Fribourg, Vevey 2010-2013

Rachetée par l’Etat sous le nom d’eikon, incorporée à l’école des métiers, l’émaf ne fut plus création vivante. Rétrogradé doyen administratif, je croulais sous les normes et formulaires, décomptes et séances vides de sens. Isolé des étudiants, des enseignants et de mes propres cours, j’étais exclu de l’interaction que j’avais fondée.

Non sans révolte, je démissionnais du décanat, me rabattais sur mes cours et ce qui restait de possibilité d’art entre les étudiants et moi. L’espace se restreignait ; habitué à lutter pour, je ne sentais pas que je me battais contre, inutilement. Ce que j’avais créé n’était plus que pièce vide et close, où seul j’étais enfermé. Catherine et notre logis commun fut terre vierge devant cité de ruine.
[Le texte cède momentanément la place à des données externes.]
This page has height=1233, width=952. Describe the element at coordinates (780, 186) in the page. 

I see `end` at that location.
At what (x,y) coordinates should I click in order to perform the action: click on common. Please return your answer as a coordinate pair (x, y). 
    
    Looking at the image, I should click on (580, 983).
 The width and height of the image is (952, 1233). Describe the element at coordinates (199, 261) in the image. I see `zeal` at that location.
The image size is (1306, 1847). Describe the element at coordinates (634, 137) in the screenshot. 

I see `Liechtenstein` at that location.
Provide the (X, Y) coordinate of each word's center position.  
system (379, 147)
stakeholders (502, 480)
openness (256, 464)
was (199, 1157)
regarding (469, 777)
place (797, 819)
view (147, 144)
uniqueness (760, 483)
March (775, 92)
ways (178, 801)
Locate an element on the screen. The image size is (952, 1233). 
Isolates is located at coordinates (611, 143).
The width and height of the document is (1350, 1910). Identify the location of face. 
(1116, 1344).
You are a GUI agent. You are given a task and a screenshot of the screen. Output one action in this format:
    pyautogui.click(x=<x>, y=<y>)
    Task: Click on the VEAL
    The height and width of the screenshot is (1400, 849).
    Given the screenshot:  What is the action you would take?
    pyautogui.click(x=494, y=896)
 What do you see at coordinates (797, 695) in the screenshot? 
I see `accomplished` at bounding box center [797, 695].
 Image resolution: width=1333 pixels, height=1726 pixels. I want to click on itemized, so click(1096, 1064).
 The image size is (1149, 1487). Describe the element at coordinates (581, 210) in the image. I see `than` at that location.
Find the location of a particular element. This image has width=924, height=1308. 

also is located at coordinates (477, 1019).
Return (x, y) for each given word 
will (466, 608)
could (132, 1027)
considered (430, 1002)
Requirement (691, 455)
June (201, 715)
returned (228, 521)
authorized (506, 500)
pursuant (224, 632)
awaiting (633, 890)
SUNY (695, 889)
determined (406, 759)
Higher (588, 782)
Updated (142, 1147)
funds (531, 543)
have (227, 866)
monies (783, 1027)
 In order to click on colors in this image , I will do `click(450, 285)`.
Arasant les derniers vestiges d’une œuvre anéantie, la venue de Romain, me fit céder à la convention : quel parent ne prend-il pas des photographies de son enfant ? J’empruntais le petit appareil de ma compagne. Et là, entre deux images du bébé, quelque chose advint, libératoire.


Retour

Vevey, 2014-...

Un séjour en Normandie me fit acquérir un appareil photographique numérique. Non en photographe, ni pour cumuler souvenirs de touriste ou ajouter au perpétuel flux image du web, mais pour retrouver ces vues, perdues depuis près de vingt ans. Refuge, retour arrière, ou éternel retour ? Je savais où j’allais revenir au long des reflux de la marée.

Point de vue où point est perte de vue, l’invisibilité comme question même du visuel ; et non ce qui est vu, rien, le moins possible, mais ce que cela fait que de voir. Les monologues de Stephen-Télémaque de l’Ulysse de Joyce en dédale, j’erre sur les plages, puis au bord du Léman, devant le rien. Je m’enfonce dans le val d’un ruisseau ou sous une falaise du Jura, devenant rien. Je photographie ces riens, ou presque rien qui me deviennent tout. Parution du transparaître : voile diaphane de lumière irisant du sombre. Quelque chose sourd forçant l’œil à un effort proche de la douleur. Interaction de la brûlure latente, interne à l’image comme au regardeur, je te retrouve.